If you’re working with one, keep in mind that Gen X homeowners between the ages of 35 and 50 felt the full effects of the housing bust. The majority bought homes at the height of the pre-recession bubble and got burned when home prices crashed.
Despite this, they were the only generation who bought more homes in 2016 than in 2015. A survey by the National Association of Realtors® found that Gen X-ers purchased 28% of properties.
They’re also in their prime earning years, giving them the financial capacity to buy.
Gen X was also the first generation to grow up around home computers and internet connection – unlike Baby Boomers, they’re more tech-savvy, and are more receptive to using technology-based tools to achieve their real estate goals.
Gen Y: Digital Natives
Gen Y, better known as millennials, is steeped in technology.
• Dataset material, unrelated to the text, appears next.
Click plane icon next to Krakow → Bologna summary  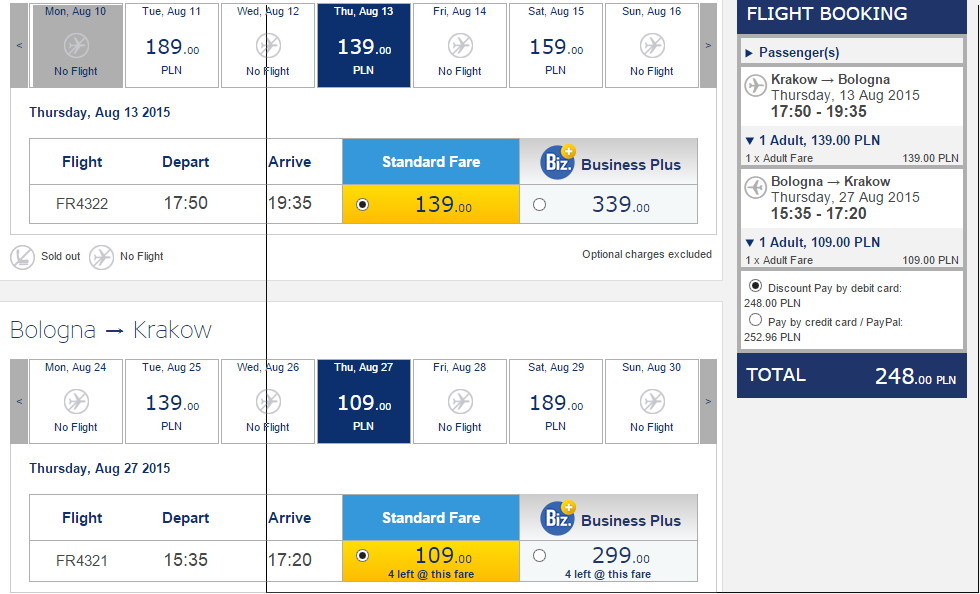coord(756,86)
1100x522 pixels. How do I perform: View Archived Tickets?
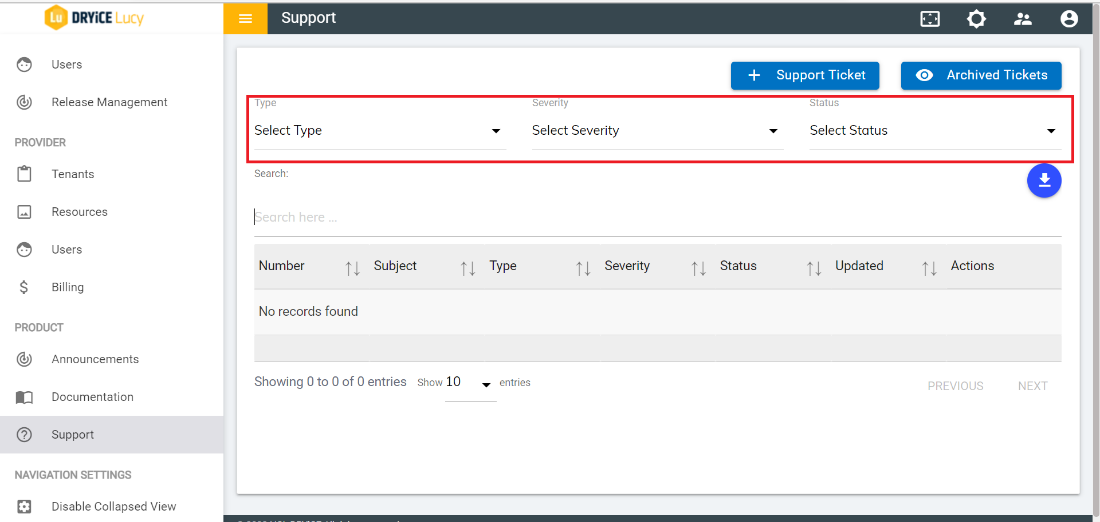coord(981,75)
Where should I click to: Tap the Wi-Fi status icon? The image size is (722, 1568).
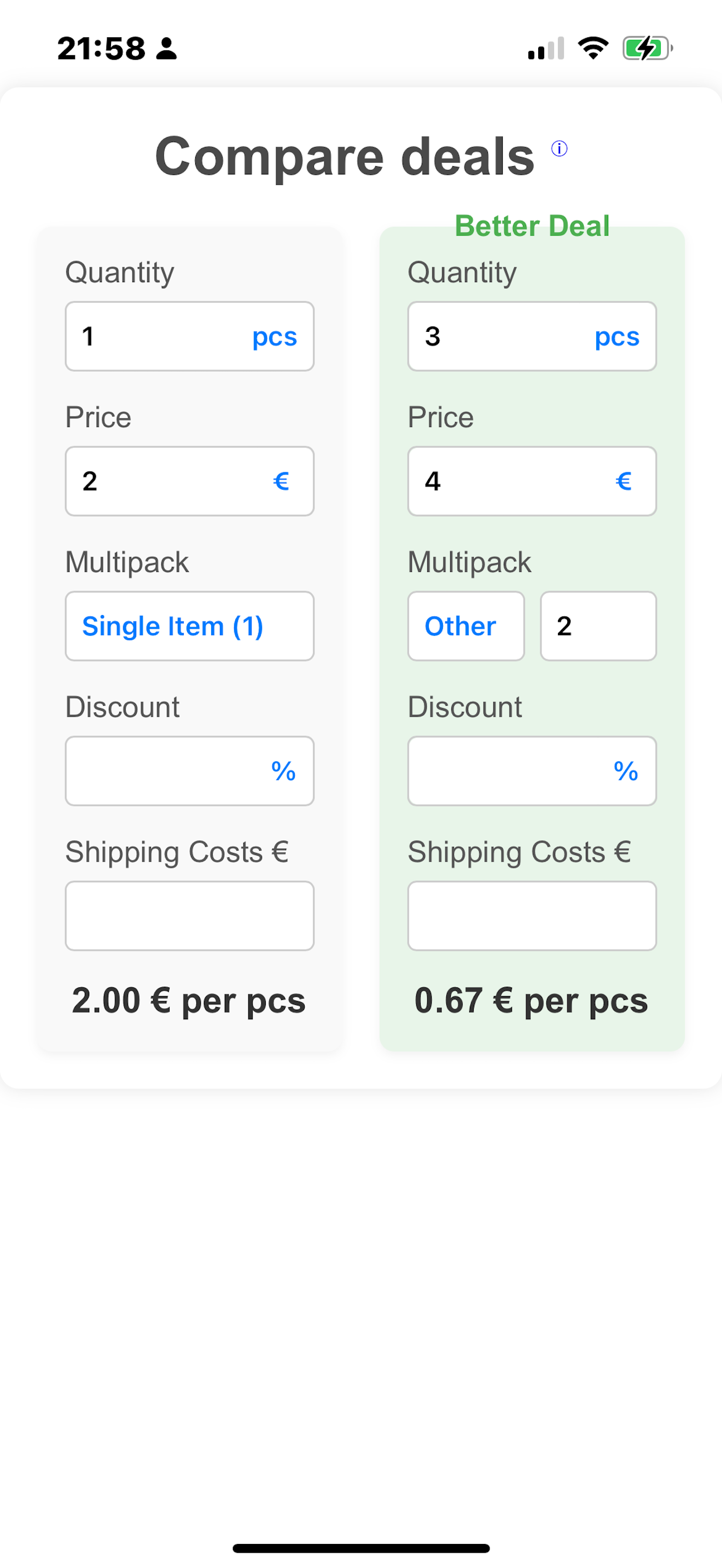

They’re the most highly educated generation in Western history, and they do extensive research, whether they’re deciding which restaurant to try next or which university to attend.
They have access to massive amounts of information, so don’t even try pulling one on a millennial. Chances are, they came to the consultation prepared, and they’ve already checked out their options online. This means that you need to be armed with information, and you must be able to demonstrate your expertise.
This demographic is expected to have a huge impact on the housing market. Millennials are about to enter their best income-producing years, and are believed to make up 31% of the buying pool. They also tend to buy homes at a much earlier age than previous generations – they make their first home purchase at 26, on average.
They also purchased the most homes in 2016, snapping up 34% of properties in the market.
When working with millennials, it’s important to note that tight credit, high debt load, and limited inventory are some of the biggest challenges they face.
They also respond quickly to all emails and texts – Gen Y is plugged in 24/7, and they expect the same of you.
A study by Northshore Fireplace found that millennials were particularly interested in home upgrades like new appliances, spacious master bedrooms, two-car garages, solar panels, and luxury kitchens. The study involved 1,000 millennials from all over the United States.